つまり、企業側は「こちらが何も言わなくても、自主的にこちらの意向を汲み取り、自主的にこちらの望む行動をする人材が欲しい」という意味で「主体性のある学生が欲しい」と言っているのだが、それを聞いた大学側は、「個人として自立した精神を持った人材が欲しい」という意味に受け取っている、という可能性があるわけか。そして、大学側が一生懸命「個人として自立した精神を持った人材」を育て上げると、その人材は企業側から見れば「最近の若者は甘やかされている」「わがままだ」「打たれ弱い」「主体性が足りない」となるわけだな。企業側と大学側の認識のズレによって、双方が不満とストレスを溜め込んでいる可能性があるわけか。
しかし、終身雇用と年功序列が崩壊した今、そういったものを求めるのはもう無理があるし、こういった適応型の精神は、最近の大学生に不足している素質第二位に挙がっている「既存の価値観にとらわれない発想ができる『創造力』」とは相反するものだよ…だって、「既存の価値観にとらわれない発想」は、個人として自立した精神から生み出されるものだし、大抵「既存の価値観(企業の価値観)との衝突」を生むものだもの。

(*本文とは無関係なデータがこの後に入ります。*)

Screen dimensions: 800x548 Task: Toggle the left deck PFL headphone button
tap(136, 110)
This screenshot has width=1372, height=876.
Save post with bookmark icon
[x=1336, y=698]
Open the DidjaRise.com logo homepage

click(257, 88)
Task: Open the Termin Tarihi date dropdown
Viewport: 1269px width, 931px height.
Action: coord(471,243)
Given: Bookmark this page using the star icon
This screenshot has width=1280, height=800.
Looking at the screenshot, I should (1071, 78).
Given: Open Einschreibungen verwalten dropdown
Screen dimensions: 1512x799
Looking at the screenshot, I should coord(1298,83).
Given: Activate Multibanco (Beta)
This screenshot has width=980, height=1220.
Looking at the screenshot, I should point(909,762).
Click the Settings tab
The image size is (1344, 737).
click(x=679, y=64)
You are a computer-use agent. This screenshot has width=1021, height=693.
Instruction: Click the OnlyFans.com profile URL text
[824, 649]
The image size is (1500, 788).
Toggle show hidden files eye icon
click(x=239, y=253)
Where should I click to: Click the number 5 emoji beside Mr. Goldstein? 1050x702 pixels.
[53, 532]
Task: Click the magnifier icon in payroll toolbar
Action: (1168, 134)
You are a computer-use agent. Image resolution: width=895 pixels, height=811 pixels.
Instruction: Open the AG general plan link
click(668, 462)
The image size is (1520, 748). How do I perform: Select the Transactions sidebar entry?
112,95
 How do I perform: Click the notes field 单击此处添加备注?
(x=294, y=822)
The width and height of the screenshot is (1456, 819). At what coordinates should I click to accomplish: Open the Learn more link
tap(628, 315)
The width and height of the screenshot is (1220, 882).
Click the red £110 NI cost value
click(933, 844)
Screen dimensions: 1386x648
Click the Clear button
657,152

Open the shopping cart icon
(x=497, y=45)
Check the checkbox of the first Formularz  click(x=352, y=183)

こうやって適応することを強いる社会って、鬱を生みやすいんだよね。たぶん、バブル崩壊する前は、適応だけが求められていたから、まだなんとか誤魔化せてたんだろうけど、現代は、企業に自ら進んで合わせるという意味での「主体性」と、「既存の価値観にとらわれない発想ができる『創造力』」が同時に求められる――つまり、会社や社会に適応することを求められる一方で、個人として自立した精神を持つことも同時に求められるという矛盾が生じているわけであり、その矛盾から引きこもりが大量発生しているのではないだろうか。
会社に適応できない者は引きこもりになり、適応できたとしても、個人として自立した精神が養われないまま会社文化にどっぷり浸かった者の行き着く先には「退職後鬱」という引きこもりが待っている。まぁ今が過渡期なんだろうけど、なんとかならないもんですかね。